Dealing with custom date formats in T-SQL

  • Formatting dates in the presentation layer is best, because how the application wants dates formatted and how reporting wants dates formatted will be different, even if you get them to initially agree on a standard.

    Still, formatting dates within the SELECT statement is tolerable and sometimes necessary.

    However, containing date/time values in VARCHAR columns is perhaps one of the worst database anti-patterns ever. Not only does it require more effort to insure that all applications INSERT using a consistent format, but VARCHAR "dates" consume more storage space, and depending on the format, it often requires the use non-indexable conversion expressions in the WHERE clause.

    "Do not seek to follow in the footsteps of the wise. Instead, seek what they sought." - Matsuo Basho

  • Eric M Russell (3/23/2012)


    Formatting dates in the presentation layer is best, because how the application wants dates formatted and how reporting wants dates formatted will be different, even if you get them to initially agree on a standard.

    Still, formatting dates within the SELECT statement is tolerable and sometimes necessary.
——
EXERCISES TO COMPLETE ::
1. From the T-SQL date formats thread above, extract the passage starting with "However, containing date/time" and going on through "the WHERE clause.".
2. Continue the T-SQL date formats thread above from its last line.

PROVIDED MATERIAL ::
——
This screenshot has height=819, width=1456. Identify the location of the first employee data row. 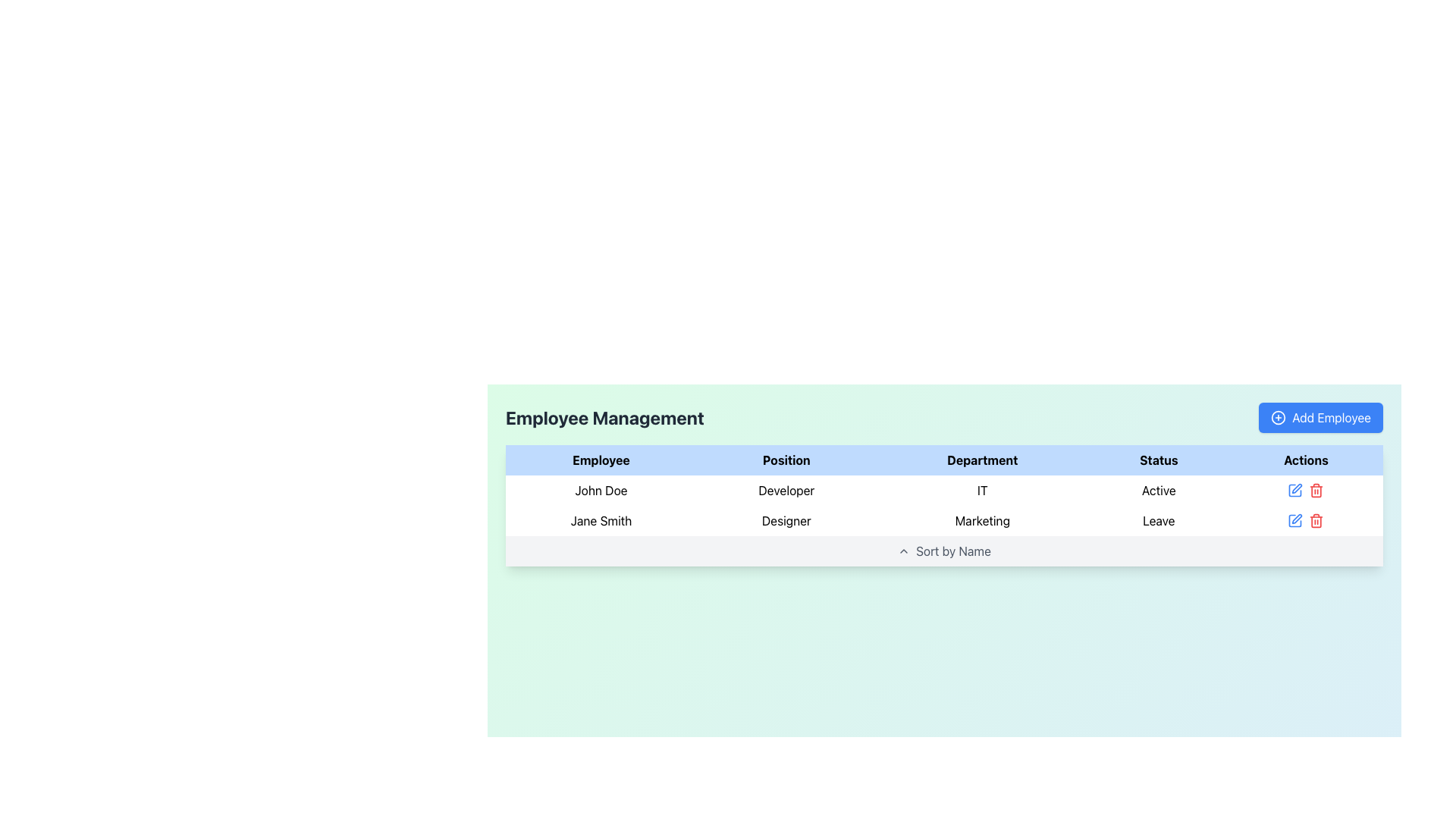
(943, 491).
——
THE RESULTS ::
1.
However, containing date/time values in VARCHAR columns is perhaps one of the worst database anti-patterns ever. Not only does it require more effort to insure that all applications INSERT using a consistent format, but VARCHAR "dates" consume more storage space, and depending on the format, it often requires the use non-indexable conversion expressions in the WHERE clause.

2.
    However, containing date/time values in VARCHAR columns is perhaps one of the worst database anti-patterns ever. Not only does it require more effort to insure that all applications INSERT using a consistent format, but VARCHAR "dates" consume more storage space, and depending on the format, it often requires the use non-indexable conversion expressions in the WHERE clause.

    I completely agree.

    Not to mention the inability to sort properly, perform date/time specific calculations, check against invalid values (february 29 on non-leap years etc.)... and I could go on forever!

    Another date/time anti-pattern that I saw implemented in some shops is a separate column for each date part: one (int!!!!!!!) column for the year, one column for the month etc... Fits well with a DWH calendar table, but is a horrible choice for OLTP.

    -- Gianluca Sartori

  • Gianluca Sartori (3/23/2012)


    Eric M Russell (3/23/2012)


    Formatting dates in the presentation layer is best, because how the application wants dates formatted and how reporting wants dates formatted will be different, even if you get them to initially agree on a standard.

    Still, formatting dates within the SELECT statement is tolerable and sometimes necessary.

    However, containing date/time values in VARCHAR columns is perhaps one of the worst database anti-patterns ever. Not only does it require more effort to insure that all applications INSERT using a consistent format, but VARCHAR "dates" consume more storage space, and depending on the format, it often requires the use non-indexable conversion expressions in the WHERE clause.

    I completely agree.

    Not to mention the inability to sort properly, perform date/time specific calculations, check against invalid values (february 29 on non-leap years etc.)... and I could go on forever!

    Another date/time anti-pattern that I saw implemented in some shops is a separate column for each date part: one (int!!!!!!!) column for the year, one column for the month etc... Fits well with a DWH calendar table, but is a horrible choice for OLTP.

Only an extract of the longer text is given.